- **Task to carry out**
Could you filter the material and copy every line where the word "chevron" occurs?

-------

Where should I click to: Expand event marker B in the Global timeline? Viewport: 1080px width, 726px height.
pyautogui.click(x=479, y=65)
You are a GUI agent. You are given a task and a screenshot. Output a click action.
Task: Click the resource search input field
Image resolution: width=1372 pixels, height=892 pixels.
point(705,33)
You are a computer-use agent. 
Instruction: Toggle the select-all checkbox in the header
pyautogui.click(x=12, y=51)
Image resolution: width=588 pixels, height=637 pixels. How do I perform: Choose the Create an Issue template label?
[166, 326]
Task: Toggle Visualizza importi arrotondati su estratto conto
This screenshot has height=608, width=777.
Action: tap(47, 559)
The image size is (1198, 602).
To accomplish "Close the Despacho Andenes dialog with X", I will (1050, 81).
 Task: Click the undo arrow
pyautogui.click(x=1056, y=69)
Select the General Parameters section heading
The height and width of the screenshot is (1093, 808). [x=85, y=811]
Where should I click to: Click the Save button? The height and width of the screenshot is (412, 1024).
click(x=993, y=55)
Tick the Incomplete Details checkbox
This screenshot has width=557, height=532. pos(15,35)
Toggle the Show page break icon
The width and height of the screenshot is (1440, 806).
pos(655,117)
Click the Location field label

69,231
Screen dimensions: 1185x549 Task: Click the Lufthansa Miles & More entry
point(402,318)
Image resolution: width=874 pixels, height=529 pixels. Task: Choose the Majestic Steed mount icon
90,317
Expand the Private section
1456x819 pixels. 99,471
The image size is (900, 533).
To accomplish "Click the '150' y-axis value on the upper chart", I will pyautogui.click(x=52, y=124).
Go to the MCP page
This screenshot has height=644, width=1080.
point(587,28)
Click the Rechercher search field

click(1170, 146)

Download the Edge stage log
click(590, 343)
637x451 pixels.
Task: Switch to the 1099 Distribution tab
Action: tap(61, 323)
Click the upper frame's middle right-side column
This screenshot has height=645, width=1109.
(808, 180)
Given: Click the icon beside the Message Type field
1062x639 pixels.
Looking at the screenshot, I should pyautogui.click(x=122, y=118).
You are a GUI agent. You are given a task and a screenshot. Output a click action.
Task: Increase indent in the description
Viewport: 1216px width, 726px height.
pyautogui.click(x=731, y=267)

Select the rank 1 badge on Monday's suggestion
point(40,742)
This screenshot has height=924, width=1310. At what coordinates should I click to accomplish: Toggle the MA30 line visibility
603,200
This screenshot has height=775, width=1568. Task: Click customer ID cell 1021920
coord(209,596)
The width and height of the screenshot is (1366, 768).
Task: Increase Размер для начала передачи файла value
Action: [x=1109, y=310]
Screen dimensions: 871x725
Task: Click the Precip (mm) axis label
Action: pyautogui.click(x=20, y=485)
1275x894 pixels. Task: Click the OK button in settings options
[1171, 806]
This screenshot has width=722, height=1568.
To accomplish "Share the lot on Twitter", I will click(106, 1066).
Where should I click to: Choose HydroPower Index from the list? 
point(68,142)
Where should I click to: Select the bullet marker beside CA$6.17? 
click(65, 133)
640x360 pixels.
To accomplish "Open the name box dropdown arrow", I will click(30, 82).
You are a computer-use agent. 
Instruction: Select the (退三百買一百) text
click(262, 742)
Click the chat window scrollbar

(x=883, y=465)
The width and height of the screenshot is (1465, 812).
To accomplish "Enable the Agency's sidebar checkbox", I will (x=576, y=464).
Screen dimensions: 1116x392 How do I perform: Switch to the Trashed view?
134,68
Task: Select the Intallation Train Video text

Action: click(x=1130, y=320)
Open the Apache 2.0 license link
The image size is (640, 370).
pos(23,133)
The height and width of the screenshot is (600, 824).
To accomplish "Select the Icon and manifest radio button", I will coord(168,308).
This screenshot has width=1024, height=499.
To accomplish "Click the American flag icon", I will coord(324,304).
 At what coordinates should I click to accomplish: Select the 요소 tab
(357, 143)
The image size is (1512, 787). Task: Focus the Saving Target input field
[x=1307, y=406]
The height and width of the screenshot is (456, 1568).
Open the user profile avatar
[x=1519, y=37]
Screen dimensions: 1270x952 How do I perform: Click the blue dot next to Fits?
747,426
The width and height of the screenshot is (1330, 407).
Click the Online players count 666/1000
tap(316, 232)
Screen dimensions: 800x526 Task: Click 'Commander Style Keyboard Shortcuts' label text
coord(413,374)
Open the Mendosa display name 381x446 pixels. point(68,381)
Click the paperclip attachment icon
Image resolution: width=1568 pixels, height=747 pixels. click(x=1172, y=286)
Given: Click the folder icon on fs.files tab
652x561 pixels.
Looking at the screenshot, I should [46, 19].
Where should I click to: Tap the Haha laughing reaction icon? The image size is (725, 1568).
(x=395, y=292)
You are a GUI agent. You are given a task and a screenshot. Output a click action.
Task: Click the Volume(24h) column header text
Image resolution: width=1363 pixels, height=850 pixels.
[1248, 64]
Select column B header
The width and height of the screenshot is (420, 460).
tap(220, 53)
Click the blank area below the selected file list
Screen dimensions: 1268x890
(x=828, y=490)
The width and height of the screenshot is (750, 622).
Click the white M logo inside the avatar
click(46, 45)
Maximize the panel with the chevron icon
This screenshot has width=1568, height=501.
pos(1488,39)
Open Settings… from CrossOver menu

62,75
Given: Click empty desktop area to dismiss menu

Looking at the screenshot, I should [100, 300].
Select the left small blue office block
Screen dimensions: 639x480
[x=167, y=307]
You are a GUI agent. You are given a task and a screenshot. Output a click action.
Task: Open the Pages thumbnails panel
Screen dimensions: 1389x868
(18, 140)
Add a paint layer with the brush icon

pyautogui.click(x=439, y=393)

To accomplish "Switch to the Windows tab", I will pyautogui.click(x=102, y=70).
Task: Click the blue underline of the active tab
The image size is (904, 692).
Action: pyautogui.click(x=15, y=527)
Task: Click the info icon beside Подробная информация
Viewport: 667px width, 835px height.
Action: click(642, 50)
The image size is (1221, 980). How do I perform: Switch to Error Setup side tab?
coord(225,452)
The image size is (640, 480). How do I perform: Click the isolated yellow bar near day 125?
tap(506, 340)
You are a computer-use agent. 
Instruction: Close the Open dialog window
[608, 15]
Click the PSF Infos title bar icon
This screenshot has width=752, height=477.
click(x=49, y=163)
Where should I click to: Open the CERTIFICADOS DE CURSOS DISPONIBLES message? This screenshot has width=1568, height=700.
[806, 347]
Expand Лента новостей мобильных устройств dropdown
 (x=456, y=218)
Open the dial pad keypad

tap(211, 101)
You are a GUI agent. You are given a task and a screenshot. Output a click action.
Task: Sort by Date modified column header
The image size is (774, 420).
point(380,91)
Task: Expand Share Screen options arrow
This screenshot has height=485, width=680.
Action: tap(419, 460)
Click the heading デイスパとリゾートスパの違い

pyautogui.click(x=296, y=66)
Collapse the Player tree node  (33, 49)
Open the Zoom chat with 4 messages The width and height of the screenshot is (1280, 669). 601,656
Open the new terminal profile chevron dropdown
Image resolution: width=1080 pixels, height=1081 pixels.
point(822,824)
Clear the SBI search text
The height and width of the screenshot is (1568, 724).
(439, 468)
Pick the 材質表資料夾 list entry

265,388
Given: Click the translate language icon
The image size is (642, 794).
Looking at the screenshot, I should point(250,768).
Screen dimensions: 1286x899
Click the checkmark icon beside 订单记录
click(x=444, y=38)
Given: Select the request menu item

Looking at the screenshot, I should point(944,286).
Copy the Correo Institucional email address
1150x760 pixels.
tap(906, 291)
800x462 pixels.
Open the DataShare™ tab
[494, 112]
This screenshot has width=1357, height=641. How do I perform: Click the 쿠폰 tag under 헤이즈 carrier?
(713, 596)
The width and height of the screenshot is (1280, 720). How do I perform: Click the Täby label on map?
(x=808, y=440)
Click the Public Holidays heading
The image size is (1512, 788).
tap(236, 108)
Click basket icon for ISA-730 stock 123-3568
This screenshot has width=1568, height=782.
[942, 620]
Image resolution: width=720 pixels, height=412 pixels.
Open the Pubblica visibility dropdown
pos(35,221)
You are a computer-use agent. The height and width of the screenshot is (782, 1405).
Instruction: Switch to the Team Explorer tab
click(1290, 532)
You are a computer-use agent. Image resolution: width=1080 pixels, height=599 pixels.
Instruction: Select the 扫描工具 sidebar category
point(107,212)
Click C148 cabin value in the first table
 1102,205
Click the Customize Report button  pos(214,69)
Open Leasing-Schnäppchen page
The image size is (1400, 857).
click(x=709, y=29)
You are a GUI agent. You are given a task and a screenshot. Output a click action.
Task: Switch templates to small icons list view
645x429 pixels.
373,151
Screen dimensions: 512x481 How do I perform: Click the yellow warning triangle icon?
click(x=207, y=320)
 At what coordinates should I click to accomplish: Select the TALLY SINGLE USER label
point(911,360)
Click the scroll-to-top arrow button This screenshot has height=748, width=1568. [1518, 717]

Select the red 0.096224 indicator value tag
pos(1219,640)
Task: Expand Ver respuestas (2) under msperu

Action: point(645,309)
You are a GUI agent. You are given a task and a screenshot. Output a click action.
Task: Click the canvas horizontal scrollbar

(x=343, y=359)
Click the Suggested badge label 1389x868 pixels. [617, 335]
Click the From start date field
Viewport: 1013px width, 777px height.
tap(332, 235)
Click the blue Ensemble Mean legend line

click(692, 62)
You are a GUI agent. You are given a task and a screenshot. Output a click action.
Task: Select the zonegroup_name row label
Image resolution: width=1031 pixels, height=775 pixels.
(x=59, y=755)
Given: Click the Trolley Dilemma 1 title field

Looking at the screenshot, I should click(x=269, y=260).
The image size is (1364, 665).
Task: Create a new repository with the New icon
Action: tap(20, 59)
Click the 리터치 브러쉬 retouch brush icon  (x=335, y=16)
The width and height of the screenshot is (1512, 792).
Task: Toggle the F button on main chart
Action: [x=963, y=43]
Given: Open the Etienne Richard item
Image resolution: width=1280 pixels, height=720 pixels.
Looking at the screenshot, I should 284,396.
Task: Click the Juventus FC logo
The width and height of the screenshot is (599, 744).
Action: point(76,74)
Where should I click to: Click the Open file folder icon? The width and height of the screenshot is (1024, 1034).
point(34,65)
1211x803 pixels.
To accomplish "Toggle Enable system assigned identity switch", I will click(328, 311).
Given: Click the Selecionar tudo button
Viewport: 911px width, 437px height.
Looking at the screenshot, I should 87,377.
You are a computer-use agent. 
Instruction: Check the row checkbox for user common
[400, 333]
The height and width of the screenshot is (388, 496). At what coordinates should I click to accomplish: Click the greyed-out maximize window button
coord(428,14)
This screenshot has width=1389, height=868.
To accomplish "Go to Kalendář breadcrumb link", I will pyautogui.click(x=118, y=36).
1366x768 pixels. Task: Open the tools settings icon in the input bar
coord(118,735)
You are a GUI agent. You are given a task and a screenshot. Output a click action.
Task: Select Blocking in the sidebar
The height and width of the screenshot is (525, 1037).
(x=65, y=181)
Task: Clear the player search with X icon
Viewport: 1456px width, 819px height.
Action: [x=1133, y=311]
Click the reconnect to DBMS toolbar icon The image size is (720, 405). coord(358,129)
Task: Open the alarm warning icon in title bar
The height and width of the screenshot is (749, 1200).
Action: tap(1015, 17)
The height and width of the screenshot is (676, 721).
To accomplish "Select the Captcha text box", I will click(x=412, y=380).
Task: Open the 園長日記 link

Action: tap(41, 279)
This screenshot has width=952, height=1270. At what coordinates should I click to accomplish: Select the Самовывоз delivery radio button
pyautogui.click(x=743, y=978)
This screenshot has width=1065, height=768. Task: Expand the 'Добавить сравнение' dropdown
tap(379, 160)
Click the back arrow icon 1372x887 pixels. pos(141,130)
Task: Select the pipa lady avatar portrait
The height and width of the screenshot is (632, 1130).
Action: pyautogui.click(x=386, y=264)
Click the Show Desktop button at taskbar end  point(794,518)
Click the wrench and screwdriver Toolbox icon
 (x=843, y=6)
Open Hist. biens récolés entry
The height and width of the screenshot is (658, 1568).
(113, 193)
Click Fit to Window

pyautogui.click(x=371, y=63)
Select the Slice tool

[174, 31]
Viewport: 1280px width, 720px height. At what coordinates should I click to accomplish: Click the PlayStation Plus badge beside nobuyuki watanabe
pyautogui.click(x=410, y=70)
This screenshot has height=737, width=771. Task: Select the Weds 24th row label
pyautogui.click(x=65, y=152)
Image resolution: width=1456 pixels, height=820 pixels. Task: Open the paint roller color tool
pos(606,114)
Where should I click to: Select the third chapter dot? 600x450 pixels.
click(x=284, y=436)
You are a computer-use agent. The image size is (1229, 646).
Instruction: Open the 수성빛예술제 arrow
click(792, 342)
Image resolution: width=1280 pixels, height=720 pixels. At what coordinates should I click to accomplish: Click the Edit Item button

-------

- **Task response**
Maximize the panel with the chevron icon
Open the new terminal profile chevron dropdown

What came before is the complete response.